## Task directions
An exact transcription of the records is required, minus any images.

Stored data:

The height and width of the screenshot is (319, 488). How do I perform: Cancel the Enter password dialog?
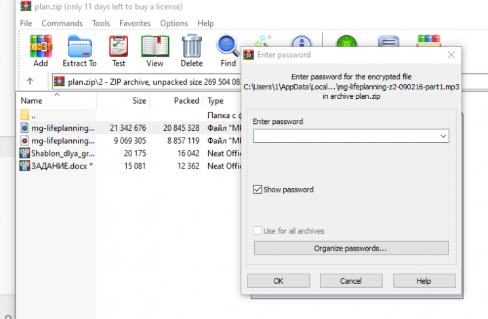(350, 280)
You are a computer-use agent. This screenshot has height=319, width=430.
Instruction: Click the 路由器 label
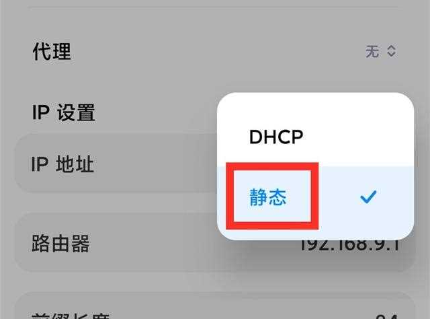pyautogui.click(x=60, y=244)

## Response
The height and width of the screenshot is (319, 488). How do I perform: Cancel the Enter password dialog?
(350, 280)
You are a computer-use agent. This screenshot has height=319, width=430.
Instruction: Click the 路由器 label
pyautogui.click(x=60, y=244)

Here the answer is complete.